TASK OBJECTIVE
Convert the material into a Markdown table with the columns Row and Line, holding one numbered row per line and leaving out blank lines. Begin at the line that contains "1024x640 pixels." and stop after the line that contains "will click(x=758, y=383).".

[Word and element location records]
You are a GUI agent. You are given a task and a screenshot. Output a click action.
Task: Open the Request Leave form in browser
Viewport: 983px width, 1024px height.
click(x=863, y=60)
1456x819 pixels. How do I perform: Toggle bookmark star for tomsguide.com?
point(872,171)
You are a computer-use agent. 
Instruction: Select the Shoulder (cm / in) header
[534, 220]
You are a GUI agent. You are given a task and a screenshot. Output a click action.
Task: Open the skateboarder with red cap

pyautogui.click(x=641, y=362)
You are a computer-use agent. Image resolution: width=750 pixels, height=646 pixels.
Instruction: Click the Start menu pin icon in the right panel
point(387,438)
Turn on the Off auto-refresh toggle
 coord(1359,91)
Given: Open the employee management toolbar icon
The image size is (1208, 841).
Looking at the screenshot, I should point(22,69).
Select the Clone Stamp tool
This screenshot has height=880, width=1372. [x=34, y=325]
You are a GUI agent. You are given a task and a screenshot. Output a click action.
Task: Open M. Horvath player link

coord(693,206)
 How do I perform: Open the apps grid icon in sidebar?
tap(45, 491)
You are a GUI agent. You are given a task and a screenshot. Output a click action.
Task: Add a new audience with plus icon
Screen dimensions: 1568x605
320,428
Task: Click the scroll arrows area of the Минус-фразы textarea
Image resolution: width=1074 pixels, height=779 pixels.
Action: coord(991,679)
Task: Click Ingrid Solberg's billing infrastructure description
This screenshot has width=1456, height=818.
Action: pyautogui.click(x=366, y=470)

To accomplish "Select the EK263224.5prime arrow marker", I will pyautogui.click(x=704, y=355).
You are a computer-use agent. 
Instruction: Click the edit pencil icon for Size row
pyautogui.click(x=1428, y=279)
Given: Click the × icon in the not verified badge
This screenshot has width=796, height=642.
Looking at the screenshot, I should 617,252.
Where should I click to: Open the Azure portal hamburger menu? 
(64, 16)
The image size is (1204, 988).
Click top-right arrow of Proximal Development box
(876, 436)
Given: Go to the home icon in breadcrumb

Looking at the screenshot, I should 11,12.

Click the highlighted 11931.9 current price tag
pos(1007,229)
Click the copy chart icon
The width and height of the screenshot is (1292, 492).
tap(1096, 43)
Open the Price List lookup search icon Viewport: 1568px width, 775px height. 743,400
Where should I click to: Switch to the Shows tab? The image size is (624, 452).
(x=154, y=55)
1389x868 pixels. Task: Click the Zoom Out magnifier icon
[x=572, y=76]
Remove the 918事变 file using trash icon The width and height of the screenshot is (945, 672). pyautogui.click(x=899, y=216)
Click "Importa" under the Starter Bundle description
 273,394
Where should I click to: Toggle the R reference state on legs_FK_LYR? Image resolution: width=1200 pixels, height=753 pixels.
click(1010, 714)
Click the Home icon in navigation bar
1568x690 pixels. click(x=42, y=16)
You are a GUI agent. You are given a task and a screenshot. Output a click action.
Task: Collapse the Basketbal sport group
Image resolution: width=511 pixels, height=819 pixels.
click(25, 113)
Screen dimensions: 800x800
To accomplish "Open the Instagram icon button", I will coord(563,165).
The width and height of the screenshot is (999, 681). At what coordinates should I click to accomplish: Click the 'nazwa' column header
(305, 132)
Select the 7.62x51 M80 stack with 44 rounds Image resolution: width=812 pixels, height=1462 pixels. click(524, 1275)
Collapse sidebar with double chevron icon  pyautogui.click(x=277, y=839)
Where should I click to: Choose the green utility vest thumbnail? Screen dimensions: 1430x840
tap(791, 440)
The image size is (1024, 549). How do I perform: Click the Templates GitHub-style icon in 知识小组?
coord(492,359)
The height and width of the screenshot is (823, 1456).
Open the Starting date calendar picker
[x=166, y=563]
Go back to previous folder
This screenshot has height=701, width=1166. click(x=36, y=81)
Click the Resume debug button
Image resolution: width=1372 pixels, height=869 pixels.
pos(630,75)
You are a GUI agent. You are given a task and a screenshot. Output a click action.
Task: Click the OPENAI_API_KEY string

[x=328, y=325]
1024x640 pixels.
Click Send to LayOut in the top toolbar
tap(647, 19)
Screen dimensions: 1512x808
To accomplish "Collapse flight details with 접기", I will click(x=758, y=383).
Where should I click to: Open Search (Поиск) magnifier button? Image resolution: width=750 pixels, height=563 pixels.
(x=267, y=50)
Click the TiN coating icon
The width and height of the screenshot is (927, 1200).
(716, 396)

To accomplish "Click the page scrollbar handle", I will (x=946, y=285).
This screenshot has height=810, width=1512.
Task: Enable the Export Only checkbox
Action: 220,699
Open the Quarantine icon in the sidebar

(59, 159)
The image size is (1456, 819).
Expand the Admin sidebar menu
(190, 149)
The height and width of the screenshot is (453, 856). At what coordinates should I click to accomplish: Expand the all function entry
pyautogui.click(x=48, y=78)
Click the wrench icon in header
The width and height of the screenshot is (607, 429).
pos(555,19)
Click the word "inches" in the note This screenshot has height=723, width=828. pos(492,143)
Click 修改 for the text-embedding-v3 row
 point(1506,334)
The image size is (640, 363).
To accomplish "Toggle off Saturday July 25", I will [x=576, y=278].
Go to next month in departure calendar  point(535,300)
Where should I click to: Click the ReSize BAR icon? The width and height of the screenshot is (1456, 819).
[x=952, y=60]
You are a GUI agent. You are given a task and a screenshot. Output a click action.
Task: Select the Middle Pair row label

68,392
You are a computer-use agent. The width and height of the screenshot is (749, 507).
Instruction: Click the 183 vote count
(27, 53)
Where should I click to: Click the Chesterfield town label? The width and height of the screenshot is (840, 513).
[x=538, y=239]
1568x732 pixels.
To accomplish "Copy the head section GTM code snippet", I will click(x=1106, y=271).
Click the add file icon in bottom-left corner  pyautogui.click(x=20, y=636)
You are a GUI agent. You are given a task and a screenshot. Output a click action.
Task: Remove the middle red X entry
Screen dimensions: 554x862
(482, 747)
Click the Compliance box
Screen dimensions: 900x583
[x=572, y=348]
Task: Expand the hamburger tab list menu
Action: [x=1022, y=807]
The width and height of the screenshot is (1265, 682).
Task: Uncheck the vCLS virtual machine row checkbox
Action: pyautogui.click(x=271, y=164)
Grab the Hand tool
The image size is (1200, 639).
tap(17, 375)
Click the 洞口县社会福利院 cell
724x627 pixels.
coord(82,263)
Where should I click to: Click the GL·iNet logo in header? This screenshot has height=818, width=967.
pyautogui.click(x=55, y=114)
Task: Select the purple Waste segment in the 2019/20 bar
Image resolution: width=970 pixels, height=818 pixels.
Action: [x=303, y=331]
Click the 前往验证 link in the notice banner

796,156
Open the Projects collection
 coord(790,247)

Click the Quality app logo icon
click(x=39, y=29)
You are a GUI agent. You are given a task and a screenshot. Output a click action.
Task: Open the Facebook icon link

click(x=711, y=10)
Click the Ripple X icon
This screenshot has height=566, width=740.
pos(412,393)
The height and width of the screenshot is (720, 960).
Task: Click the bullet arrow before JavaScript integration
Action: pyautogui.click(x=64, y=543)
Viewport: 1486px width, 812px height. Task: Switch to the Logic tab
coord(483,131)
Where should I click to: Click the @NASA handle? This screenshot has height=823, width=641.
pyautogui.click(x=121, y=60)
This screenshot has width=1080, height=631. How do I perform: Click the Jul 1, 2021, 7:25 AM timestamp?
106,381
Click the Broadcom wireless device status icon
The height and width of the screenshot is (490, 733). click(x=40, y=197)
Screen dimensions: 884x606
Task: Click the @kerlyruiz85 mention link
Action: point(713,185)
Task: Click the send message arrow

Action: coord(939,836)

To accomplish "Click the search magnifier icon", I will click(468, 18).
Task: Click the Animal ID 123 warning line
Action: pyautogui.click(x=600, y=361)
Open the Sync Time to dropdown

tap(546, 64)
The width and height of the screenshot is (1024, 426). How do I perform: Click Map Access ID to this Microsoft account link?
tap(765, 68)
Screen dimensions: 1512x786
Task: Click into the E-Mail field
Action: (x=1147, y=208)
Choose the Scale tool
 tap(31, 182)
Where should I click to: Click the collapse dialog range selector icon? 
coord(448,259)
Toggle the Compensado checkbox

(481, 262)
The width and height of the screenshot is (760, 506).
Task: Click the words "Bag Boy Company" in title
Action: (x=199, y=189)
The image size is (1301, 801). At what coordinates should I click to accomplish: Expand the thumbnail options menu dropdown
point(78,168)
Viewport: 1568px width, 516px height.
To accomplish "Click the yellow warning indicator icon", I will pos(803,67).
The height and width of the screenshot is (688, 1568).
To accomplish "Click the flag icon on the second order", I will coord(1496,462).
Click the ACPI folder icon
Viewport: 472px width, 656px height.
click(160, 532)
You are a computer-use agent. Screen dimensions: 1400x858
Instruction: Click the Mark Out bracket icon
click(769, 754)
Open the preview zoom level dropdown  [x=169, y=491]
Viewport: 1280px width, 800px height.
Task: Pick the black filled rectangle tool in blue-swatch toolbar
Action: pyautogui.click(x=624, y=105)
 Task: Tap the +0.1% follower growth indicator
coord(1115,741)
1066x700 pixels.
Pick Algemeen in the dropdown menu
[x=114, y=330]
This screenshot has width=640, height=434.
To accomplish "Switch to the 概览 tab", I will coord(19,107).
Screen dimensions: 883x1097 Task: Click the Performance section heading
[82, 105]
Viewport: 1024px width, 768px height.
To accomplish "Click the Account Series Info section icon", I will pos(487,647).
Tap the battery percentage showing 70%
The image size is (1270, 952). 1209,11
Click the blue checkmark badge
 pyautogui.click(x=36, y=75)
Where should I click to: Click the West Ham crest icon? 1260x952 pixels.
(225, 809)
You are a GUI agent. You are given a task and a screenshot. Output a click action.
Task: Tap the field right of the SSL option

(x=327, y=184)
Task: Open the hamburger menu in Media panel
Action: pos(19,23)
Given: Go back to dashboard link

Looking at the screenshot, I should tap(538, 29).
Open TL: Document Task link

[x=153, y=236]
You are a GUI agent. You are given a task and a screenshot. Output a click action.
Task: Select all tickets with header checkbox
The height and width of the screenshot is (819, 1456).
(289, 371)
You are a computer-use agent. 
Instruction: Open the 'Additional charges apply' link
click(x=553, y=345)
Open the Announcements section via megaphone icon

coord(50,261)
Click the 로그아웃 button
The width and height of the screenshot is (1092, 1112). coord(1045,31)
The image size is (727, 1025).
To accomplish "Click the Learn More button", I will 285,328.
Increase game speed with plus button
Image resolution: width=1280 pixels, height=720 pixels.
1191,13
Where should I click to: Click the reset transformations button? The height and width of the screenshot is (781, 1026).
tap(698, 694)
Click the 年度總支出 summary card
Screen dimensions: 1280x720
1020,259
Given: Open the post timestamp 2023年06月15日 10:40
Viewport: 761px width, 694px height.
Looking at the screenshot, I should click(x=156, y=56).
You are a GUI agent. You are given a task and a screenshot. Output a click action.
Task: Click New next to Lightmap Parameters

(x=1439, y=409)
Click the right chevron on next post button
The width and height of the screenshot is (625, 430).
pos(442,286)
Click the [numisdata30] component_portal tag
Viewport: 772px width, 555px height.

RESPONSE
| Row | Line |
|---|---|
| 1 | 1024x640 pixels. |
| 2 | Click Send to LayOut in the top toolbar |
| 3 | tap(647, 19) |
| 4 | Screen dimensions: 1512x808 |
| 5 | To accomplish "Collapse flight details with 접기", I will click(x=758, y=383). |